Farmington makes plans for 200th anniversary

By: Mark Vest | Farmington Press | Published November 8, 2023


FARMINGTON — Next year, the city of Farmington is set to turn 200 years old, and officials don’t intend to let that milestone go unnoticed.

A series of events recognizing Farmington’s bicentennial are in the works.

Earlier this year, Farmington’s City Council approved a steering committee to help come up with some ideas for the anniversary.

“Probably about four or five months ago we all looked at the calendar together and realized that 1824 is on our front city sign there and wanted to do something to celebrate,” said Farmington Mayor Sara Bowman. “So that was sort of the precursor to (the) creation of a steering committee. … We really want this to be something that is citizen-driven so that we are celebrating what makes Farmington so special, and that’s the community and the personal relationships, and how we have all come together and changed with the city of Farmington — so, to celebrate its history, as well as acknowledge the changes and growth that we’ve experienced.”

Although not all of the plans have been cemented, what is known is how the city intends to kick off the bicentennial.

“The last handful of years we’ve done a New Year’s eve ball drop at the ice rink in downtown Farmington at Riley Park,” Bowman said. “The city creates a big, kind (of) New York City-style ball drop. There’s skating and different New Year’s activities. And this year, we’re incorporating the 200-year celebration with that as our kickoff event.”

Farmington City Council member Maria Taylor is the council liaison to the Farmington Bicentennial Steering Committee.

“We’re starting off the celebration the second 2024 begins, and over the rest of the year we are going to incorporate bicentennial elements into everything we already do,” Taylor said.

Melissa Andrade is an assistant to the city manager for Farmington. She was appointed to be part of the steering committee. Part of her role is to help with the initial event, which is titled, “Harry Potter and the Bicentennial Skate.”

“We’re going to use that event … to ring in the new year,” Andrade said. “We’re going to try to create a ball for the ball drop that has 200 on it to let everyone know that Farmington is celebrating its 200th year. … It’s such a cool event. What happens is our Public Safety Department uses the ladder truck, and we lower the ball from the top of the ladder truck.”

Andrade said that the “bicentennial bash” is scheduled to start at 10 p.m. New Year’s Eve and go until midnight.

> **MATERIAL**:
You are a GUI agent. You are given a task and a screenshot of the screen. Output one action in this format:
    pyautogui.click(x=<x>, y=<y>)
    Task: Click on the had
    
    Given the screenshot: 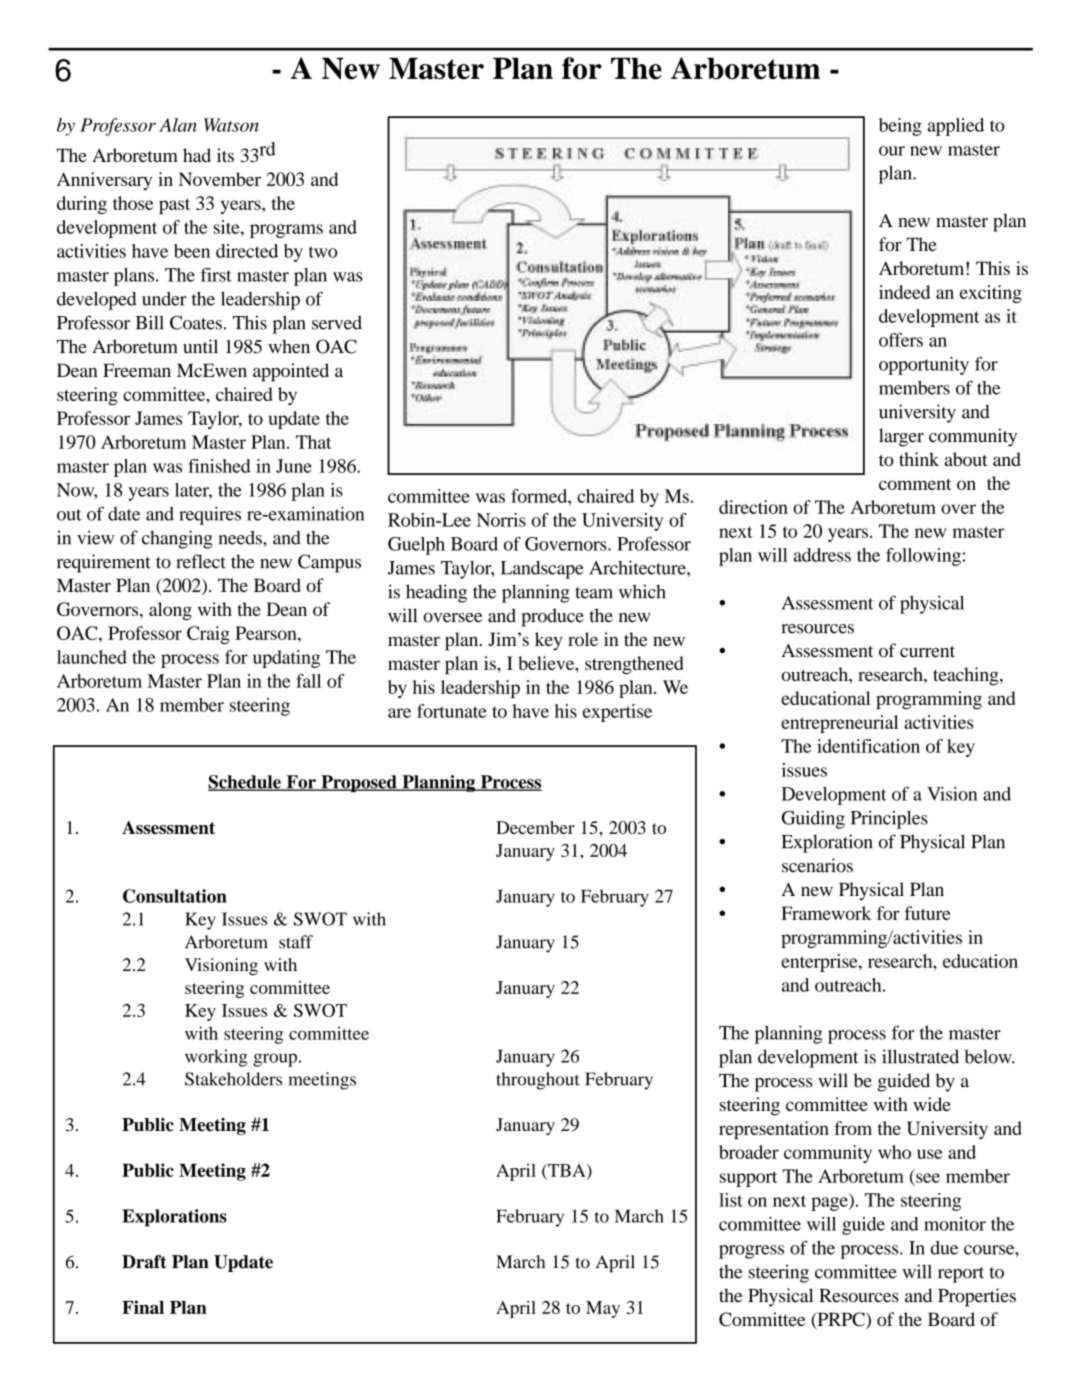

> **AIM OF THE EXERCISE**: Copy the part of the Farmington bicentennial article from "By: Mark Vest" to "in the works." word for word.

> **EXERCISE ANSWER**:
By: Mark Vest | Farmington Press | Published November 8, 2023


FARMINGTON — Next year, the city of Farmington is set to turn 200 years old, and officials don’t intend to let that milestone go unnoticed.

A series of events recognizing Farmington’s bicentennial are in the works.